Come accade per altri beni del demanio destinati a diventare strutture ricettive, la formula scelta dall’agenzia è quella della concessione o locazione di valorizzazione a lungo termine. La proprietà resta pubblica, ma la gestione passa ai privati per un tempo sufficiente a rientrare ampiamente dagli investimenti. I contratti avranno infatti una durata compresa tra un minimo di 20 e un massimo di 50 anni. Un orizzonte temporale così esteso è fondamentale per consentire agli operatori di ammortizzare i costi legati alle tecnologie solari, all’allacciamento alla rete elettrica e alle manutenzioni straordinarie nel corso dei decenni.

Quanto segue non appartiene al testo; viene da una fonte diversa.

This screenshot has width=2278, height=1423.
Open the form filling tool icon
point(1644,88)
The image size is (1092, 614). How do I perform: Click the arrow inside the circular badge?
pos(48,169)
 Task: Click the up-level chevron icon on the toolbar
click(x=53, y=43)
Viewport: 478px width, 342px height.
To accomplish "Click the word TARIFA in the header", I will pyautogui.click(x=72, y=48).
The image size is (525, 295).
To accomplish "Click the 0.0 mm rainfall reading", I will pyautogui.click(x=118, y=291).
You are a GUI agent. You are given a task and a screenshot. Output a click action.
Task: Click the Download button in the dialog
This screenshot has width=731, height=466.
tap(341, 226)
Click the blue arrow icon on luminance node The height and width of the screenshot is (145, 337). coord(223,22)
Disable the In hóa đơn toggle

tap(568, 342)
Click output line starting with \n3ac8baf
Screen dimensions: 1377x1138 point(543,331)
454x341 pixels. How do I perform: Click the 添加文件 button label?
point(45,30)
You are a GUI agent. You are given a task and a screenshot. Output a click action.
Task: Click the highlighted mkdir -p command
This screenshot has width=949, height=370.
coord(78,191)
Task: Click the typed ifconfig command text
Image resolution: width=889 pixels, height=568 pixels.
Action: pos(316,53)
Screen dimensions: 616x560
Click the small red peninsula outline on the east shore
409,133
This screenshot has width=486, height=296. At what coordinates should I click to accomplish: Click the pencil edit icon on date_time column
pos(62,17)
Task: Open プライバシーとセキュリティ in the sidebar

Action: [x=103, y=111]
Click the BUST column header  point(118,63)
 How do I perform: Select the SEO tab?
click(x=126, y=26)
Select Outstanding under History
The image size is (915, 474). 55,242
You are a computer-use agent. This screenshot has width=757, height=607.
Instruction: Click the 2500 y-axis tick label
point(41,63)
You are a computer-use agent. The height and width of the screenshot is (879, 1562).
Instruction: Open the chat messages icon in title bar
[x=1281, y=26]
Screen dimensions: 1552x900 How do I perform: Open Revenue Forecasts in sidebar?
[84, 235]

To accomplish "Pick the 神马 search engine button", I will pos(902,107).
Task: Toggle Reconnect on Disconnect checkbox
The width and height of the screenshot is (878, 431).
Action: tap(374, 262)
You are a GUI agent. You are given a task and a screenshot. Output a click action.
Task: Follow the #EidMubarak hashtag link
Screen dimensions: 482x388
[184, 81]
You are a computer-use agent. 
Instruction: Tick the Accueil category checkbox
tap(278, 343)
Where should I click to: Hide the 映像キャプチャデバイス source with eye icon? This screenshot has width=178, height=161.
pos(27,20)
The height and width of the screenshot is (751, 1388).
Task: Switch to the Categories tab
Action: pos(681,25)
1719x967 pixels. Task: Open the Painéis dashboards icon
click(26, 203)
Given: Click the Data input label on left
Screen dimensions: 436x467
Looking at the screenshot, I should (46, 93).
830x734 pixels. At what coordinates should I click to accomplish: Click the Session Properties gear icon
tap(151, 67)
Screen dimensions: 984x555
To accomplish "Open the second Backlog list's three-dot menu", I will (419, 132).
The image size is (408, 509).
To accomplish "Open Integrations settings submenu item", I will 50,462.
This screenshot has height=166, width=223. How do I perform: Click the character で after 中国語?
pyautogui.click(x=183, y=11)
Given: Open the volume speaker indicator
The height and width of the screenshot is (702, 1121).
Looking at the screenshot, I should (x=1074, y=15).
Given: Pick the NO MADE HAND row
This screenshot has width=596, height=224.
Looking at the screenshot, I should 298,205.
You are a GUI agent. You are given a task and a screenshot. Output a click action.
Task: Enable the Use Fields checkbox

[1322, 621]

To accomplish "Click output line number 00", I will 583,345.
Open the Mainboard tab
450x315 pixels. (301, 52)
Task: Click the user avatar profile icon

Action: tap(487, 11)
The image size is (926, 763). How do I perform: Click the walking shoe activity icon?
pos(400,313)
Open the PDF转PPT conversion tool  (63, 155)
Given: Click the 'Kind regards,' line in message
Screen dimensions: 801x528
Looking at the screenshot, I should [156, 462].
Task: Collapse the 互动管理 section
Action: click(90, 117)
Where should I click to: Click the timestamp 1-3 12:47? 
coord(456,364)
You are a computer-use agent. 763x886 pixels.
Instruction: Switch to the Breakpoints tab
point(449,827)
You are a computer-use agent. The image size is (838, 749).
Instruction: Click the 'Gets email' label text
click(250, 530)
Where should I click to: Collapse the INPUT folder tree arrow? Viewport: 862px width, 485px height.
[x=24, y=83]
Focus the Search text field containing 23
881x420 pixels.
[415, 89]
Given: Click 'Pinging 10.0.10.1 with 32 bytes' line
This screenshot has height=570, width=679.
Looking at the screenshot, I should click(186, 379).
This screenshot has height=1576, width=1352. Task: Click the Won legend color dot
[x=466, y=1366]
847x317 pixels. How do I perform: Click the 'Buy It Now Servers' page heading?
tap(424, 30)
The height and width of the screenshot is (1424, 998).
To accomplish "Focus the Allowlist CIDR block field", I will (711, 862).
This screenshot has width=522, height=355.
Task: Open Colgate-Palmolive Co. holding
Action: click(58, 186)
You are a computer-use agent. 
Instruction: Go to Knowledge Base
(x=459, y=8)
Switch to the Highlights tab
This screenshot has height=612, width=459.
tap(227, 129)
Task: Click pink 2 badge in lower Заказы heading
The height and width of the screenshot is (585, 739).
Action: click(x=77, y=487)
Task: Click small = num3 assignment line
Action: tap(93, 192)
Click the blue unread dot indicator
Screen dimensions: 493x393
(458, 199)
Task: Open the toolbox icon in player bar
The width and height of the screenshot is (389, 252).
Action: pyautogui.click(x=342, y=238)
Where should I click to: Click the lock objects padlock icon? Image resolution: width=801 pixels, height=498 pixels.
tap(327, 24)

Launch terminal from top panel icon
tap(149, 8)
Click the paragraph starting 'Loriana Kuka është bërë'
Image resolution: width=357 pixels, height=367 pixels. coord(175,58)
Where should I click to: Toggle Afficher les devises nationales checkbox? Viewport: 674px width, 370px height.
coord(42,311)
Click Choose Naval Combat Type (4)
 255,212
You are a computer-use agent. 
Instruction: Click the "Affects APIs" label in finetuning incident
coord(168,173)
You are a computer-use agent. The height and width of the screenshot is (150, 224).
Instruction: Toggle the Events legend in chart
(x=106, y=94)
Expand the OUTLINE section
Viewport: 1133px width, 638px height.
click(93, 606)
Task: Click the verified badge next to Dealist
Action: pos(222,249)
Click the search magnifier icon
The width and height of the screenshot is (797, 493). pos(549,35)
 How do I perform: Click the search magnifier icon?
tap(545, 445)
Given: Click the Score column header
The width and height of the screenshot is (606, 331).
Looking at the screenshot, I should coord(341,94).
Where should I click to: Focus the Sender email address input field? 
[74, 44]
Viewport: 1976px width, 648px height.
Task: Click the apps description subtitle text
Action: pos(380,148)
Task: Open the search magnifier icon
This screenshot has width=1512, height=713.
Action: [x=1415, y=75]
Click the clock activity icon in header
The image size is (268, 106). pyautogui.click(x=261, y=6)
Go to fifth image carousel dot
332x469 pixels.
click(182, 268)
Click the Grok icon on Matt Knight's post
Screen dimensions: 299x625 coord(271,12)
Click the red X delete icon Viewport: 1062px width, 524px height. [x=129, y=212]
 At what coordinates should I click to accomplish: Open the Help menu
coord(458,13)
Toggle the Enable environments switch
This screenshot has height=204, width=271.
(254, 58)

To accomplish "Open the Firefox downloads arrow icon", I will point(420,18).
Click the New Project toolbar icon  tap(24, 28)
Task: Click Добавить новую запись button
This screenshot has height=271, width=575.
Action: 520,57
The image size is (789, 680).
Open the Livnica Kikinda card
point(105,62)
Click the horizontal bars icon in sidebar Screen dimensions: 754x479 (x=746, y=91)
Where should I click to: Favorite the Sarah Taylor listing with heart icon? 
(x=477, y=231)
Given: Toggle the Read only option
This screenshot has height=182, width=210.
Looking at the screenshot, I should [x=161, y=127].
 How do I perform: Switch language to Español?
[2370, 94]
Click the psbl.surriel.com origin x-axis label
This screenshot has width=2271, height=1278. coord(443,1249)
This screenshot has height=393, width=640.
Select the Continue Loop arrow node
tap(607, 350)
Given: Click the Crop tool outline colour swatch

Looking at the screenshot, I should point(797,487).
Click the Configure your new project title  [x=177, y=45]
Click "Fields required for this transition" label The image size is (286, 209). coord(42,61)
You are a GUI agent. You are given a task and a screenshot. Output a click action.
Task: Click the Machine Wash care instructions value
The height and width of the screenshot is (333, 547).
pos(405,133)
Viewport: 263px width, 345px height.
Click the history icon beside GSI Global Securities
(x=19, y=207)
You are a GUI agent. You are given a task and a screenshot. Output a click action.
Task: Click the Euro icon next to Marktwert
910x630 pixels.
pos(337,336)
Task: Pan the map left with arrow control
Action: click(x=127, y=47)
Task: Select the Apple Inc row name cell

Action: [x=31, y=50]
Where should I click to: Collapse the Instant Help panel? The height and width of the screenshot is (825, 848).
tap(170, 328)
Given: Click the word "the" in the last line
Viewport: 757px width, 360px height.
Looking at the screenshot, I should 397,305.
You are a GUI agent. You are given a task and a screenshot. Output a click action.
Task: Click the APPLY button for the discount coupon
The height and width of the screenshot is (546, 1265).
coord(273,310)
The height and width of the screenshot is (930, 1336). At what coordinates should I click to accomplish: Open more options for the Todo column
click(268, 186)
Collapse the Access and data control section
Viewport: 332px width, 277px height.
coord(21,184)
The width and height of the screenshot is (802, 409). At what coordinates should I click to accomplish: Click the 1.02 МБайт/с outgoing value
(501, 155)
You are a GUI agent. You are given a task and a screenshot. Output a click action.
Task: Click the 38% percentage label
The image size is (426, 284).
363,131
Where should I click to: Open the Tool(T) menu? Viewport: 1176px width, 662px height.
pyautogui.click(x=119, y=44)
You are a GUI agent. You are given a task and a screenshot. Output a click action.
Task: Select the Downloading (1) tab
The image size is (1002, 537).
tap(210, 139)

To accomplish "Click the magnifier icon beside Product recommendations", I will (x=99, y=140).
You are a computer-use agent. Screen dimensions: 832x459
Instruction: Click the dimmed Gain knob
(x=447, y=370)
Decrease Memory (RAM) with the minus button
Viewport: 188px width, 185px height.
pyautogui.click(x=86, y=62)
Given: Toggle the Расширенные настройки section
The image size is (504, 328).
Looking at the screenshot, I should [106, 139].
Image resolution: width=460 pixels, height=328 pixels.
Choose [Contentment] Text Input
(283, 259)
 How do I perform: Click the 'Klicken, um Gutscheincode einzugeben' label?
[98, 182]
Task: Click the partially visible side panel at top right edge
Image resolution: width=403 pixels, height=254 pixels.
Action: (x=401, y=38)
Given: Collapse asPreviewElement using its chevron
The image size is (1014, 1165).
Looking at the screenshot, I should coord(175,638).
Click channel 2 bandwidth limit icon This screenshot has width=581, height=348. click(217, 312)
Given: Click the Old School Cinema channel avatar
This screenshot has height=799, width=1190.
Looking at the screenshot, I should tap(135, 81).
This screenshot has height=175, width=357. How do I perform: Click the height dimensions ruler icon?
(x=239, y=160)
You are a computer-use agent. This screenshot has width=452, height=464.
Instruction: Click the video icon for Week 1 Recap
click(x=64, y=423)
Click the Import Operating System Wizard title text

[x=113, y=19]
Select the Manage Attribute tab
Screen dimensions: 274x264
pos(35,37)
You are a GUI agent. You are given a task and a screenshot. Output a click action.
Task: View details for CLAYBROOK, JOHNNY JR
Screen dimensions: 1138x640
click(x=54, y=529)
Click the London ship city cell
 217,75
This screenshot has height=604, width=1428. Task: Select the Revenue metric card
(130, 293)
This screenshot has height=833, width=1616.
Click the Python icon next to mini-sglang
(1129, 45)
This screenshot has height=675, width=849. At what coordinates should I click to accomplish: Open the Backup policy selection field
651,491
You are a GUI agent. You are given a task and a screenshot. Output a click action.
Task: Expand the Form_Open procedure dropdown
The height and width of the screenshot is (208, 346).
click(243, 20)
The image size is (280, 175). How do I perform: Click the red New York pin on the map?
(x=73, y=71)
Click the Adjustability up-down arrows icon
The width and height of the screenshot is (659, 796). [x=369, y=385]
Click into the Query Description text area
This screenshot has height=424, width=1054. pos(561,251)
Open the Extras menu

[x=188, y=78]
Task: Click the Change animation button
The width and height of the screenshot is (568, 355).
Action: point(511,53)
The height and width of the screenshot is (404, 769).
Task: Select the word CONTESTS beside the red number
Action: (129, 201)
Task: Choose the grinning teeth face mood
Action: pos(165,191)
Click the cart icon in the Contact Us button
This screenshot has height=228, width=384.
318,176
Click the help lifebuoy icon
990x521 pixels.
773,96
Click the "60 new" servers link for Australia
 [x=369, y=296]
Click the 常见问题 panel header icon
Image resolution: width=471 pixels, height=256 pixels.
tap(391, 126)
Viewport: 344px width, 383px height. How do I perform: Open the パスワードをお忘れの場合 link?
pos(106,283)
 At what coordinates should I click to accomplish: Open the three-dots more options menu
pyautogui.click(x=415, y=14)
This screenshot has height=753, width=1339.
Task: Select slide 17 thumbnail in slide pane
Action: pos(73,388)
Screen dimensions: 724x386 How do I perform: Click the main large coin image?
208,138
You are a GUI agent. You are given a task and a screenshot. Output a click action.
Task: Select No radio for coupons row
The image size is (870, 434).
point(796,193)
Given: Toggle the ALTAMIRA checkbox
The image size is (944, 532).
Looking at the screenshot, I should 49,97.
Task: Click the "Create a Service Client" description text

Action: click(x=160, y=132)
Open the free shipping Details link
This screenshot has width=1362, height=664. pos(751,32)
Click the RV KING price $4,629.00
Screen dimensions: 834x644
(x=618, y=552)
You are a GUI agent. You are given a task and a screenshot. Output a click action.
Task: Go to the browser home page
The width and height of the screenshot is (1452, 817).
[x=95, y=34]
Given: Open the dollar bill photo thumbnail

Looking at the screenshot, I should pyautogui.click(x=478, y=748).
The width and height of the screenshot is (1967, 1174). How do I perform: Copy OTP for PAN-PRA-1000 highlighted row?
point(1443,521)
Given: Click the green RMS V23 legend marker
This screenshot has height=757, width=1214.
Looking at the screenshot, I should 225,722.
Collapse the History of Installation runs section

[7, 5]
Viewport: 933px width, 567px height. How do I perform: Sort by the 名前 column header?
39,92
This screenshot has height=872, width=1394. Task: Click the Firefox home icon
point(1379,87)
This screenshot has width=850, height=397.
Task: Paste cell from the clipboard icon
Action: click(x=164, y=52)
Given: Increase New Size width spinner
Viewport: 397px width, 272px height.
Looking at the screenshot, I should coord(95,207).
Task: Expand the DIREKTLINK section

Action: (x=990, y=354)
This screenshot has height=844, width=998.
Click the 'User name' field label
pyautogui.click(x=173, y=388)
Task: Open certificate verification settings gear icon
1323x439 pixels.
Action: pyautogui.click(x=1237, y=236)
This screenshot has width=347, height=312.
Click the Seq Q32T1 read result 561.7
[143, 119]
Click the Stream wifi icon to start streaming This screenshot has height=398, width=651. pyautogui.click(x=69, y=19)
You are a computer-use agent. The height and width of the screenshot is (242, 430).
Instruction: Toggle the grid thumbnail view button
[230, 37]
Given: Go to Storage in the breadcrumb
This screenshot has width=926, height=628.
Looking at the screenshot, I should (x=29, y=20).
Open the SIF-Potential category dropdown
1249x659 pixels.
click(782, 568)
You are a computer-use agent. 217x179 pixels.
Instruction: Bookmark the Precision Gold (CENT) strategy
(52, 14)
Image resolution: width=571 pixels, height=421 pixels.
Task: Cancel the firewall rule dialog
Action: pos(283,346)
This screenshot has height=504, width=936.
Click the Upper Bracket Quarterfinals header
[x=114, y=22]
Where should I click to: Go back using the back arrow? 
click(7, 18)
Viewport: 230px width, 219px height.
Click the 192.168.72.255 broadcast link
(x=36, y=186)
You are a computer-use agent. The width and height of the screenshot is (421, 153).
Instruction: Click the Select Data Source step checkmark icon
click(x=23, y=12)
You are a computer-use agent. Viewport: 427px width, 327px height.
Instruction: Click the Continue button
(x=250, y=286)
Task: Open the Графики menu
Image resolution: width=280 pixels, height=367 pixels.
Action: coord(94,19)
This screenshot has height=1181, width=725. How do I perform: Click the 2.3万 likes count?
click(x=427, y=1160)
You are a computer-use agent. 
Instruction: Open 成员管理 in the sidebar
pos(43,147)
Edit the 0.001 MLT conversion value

Chi può partecipare e perché le Comunità Energetiche (CER) hanno una marcia in più

I bandi si rivolgono principalmente alle ESCO (Energy Service Company) e ai grandi operatori delle rinnovabili, dunque a realtà capaci di farsi carico della progettazione, dell’installazione e della manutenzione dei pannelli. Tuttavia, l’Agenzia del Demanio non cerca solo di individuare il migliore offerente, ma chi sa integrare meglio il progetto con il territorio. Per questo motivo, i criteri di valutazione prevedono punteggi bonus per i progetti che:

  • propongono la nascita di una Comunità Energetica Rinnovabile (CER);
  • prevedono sistemi di autoconsumo collettivo che tagliano direttamente le bollette dei cittadini della zona;
  • coinvolgono attivamente i Comuni del territorio nella governance dell’energia prodotta.

Dunque potrà contare su una corsia preferenziale chi fa squadra con il territorio, riuscendo a trasformare l’energia prodotta in un vantaggio economico tangibile per chi abita vicino agli impianti.

Tutela del paesaggio e design: addio ai vecchi «ecomostri» solari

Quando si parla di fotovoltaico a terra nasce immediatamente il timore dell’impatto visivo dato da una distesa di pannelli a coprire l’intero spazio. Tuttavia, su questo punto il bando è molto chiaro: i progetti presentati dagli operatori dovranno includere piani dettagliati di mitigazione ambientale e paesaggistica. Questo si traduce nell’obbligo di prevedere barriere verdi e piantumazione di specie autoctone per assicurare un design che si integri con l’ambiente circostante.

La volontà è quella di dimostrare che la transizione ecologica può essere pulita in tutti i sensi, valorizzando anche l’estetica dei territori che ospitano gli impianti. Tra i criteri di selezione, inoltre, anche l’uso di materiali riciclabili avrà un peso decisivo nella valutazione finale. In questo senso, la transizione diventa un’occasione di riscatto economico e sociale per le aree meno valorizzate dell’Italia.